Heute Morgen wachen wir so gegen 8 Uhr auf, duschen kurz und machen uns auf den Weg zu unserem ersten französischen Frühstück. Wie vermutet gibt es am Buffet keine "herzhaften" Brotbeläge, sondern nur Marmelade und Honig. Dafür gibt es ausgesprochen leckere Croissants und knuspriges Baguette, Kaffee, O-Saft und Joghurt. So gestärkt begeben wir uns gegen 10:00 Uhr auf die zweite Etappe unserer Reise. 

Für die bevorstehenden 366 km prophezeit Zumo uns 6,5 Stunden Fahrzeit und da wir das Burgund und das französische Jura durchqueren werden brauchen wir keine Umwege zu fahren um landschaftlich schöne und fahrerisch reizvolle Strecken unter die Reifen zu bekommen. Wir gehen also davon aus, dass wir nach etwa 8 Stunden unser Ziel erreichen werden.  
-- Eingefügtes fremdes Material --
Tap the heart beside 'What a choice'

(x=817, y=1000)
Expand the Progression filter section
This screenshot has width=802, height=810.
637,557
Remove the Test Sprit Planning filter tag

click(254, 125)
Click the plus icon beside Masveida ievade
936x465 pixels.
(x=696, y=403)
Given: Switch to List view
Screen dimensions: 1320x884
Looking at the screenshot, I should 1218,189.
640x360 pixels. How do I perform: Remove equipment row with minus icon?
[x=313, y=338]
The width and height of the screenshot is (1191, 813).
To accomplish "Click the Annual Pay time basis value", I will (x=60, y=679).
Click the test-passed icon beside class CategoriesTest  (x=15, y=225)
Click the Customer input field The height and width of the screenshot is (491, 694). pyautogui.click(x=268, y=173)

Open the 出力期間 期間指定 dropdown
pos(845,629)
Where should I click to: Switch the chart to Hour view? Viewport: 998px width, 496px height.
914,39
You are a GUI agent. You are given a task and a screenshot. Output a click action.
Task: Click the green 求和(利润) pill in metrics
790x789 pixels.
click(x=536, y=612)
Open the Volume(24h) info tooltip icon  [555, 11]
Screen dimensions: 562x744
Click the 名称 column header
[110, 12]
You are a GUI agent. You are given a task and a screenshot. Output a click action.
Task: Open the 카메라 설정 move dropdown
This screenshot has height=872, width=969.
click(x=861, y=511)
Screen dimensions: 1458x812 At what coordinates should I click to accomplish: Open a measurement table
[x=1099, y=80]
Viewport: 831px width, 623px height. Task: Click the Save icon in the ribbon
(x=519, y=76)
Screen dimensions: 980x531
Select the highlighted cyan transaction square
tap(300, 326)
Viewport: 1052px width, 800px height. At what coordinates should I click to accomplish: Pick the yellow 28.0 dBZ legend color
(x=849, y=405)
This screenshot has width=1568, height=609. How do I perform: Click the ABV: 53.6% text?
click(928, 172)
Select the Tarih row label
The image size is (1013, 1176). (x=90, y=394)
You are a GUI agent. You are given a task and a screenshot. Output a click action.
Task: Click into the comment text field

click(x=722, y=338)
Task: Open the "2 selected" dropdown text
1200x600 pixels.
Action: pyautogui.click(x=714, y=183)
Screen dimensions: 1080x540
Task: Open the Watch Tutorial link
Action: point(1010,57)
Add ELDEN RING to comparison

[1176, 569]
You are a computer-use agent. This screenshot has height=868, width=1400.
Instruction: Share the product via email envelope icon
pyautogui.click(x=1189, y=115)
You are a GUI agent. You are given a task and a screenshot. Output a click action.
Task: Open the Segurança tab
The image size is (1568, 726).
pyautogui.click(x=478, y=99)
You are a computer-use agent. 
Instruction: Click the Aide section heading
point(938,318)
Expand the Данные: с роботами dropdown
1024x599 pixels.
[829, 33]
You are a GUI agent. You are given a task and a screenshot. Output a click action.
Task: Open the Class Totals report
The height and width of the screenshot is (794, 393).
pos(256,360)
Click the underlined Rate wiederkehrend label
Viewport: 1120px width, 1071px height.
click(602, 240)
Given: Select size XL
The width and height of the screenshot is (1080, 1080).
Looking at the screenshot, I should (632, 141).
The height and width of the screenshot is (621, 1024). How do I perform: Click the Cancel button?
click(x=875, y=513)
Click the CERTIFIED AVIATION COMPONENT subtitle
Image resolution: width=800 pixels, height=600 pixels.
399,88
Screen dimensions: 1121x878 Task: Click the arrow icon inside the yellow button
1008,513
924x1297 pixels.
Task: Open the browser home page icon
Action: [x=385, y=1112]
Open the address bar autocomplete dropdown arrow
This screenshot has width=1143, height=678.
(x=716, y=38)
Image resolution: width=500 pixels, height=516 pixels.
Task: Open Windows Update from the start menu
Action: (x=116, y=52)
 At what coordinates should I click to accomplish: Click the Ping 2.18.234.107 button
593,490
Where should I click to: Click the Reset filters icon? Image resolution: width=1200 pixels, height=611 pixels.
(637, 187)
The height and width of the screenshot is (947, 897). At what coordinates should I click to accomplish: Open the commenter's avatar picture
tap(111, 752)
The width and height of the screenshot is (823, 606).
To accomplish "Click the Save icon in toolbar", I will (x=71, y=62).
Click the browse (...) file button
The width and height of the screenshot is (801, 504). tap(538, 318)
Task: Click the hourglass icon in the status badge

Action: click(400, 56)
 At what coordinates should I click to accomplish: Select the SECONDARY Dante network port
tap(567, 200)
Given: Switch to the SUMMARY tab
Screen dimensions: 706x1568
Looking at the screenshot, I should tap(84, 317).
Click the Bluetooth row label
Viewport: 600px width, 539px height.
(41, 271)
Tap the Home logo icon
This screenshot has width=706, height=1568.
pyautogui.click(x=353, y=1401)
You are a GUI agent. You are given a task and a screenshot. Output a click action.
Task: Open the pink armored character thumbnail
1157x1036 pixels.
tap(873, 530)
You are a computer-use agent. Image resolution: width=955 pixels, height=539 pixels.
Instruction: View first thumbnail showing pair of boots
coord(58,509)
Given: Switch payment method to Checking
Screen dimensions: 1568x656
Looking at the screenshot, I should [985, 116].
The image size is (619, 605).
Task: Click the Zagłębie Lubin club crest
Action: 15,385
Die Fahrt verläuft unkompliziert und um die Ankunft in Aime nicht weiter hinauszuzögern packe ich die Landkarten ganz weit nach unten, dass keiner in Versuchung kommt Umwege zu entdecken. Wir durchqueren das Burgund und das französische Jura. Beides sind ausgesprochen schöne Landschaften und bieten viele tolle Strecken zum Motorrad fahren. Am Lac de Annecy geht es dann nur noch im Schritt-Tempo voran, aber die Franzosen fahren fast ausnahmslos ganz rechts, wenn sie in Rückspiegel ein Zweirad sehen, dass man sie leicht überholen kann. Die Deutschen Motorradfahrer kapieren das leider erst ein paar Tage später. Nun ist mir auch klar warum so mancher Autofahrer irgendwann angefangen hat resigniert den Kopf zu schütteln, nachdem er 5 Kilometer fast auf dem Grünstreifen gefahren ist und ich ihn trotzdem nicht überholt habe.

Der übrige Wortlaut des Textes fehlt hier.